→ **Exercise**:
Replace "Viewport" with "Window" everywhere in the listing below, and reproduce the rest of the listing unchanged.

═══

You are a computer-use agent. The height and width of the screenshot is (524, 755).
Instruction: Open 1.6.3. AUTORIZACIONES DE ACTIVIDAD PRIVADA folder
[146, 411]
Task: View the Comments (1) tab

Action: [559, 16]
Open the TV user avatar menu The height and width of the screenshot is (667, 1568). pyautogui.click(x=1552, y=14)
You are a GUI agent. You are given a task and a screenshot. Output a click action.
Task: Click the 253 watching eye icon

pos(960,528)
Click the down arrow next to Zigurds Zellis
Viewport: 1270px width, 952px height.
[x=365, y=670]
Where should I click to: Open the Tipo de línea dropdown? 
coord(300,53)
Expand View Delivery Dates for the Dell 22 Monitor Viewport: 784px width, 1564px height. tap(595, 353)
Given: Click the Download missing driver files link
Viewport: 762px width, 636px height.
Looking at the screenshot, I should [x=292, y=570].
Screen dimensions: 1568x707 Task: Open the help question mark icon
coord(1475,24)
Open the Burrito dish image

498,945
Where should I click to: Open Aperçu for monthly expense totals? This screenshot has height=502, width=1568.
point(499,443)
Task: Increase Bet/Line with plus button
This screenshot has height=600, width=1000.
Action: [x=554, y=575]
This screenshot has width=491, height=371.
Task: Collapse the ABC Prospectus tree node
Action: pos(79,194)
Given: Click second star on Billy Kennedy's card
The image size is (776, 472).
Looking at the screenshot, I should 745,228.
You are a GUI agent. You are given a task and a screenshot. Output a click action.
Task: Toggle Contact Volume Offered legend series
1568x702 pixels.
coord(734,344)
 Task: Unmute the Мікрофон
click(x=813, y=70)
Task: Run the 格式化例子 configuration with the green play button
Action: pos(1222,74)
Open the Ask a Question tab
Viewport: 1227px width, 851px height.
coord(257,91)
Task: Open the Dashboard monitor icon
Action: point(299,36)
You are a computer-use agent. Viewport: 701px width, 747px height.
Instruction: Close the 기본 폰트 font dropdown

═══

→ **Exercise answer**:
You are a computer-use agent. The height and width of the screenshot is (524, 755).
Instruction: Open 1.6.3. AUTORIZACIONES DE ACTIVIDAD PRIVADA folder
[146, 411]
Task: View the Comments (1) tab

Action: [559, 16]
Open the TV user avatar menu The height and width of the screenshot is (667, 1568). pyautogui.click(x=1552, y=14)
You are a GUI agent. You are given a task and a screenshot. Output a click action.
Task: Click the 253 watching eye icon

pos(960,528)
Click the down arrow next to Zigurds Zellis
Window: 1270px width, 952px height.
[x=365, y=670]
Where should I click to: Open the Tipo de línea dropdown? 
coord(300,53)
Expand View Delivery Dates for the Dell 22 Monitor Window: 784px width, 1564px height. tap(595, 353)
Given: Click the Download missing driver files link
Window: 762px width, 636px height.
Looking at the screenshot, I should [x=292, y=570].
Screen dimensions: 1568x707 Task: Open the help question mark icon
coord(1475,24)
Open the Burrito dish image

498,945
Where should I click to: Open Aperçu for monthly expense totals? This screenshot has height=502, width=1568.
point(499,443)
Task: Increase Bet/Line with plus button
This screenshot has height=600, width=1000.
Action: [x=554, y=575]
This screenshot has width=491, height=371.
Task: Collapse the ABC Prospectus tree node
Action: pos(79,194)
Given: Click second star on Billy Kennedy's card
The image size is (776, 472).
Looking at the screenshot, I should 745,228.
You are a GUI agent. You are given a task and a screenshot. Output a click action.
Task: Toggle Contact Volume Offered legend series
1568x702 pixels.
coord(734,344)
 Task: Unmute the Мікрофон
click(x=813, y=70)
Task: Run the 格式化例子 configuration with the green play button
Action: pos(1222,74)
Open the Ask a Question tab
Window: 1227px width, 851px height.
coord(257,91)
Task: Open the Dashboard monitor icon
Action: point(299,36)
You are a computer-use agent. Window: 701px width, 747px height.
Instruction: Close the 기본 폰트 font dropdown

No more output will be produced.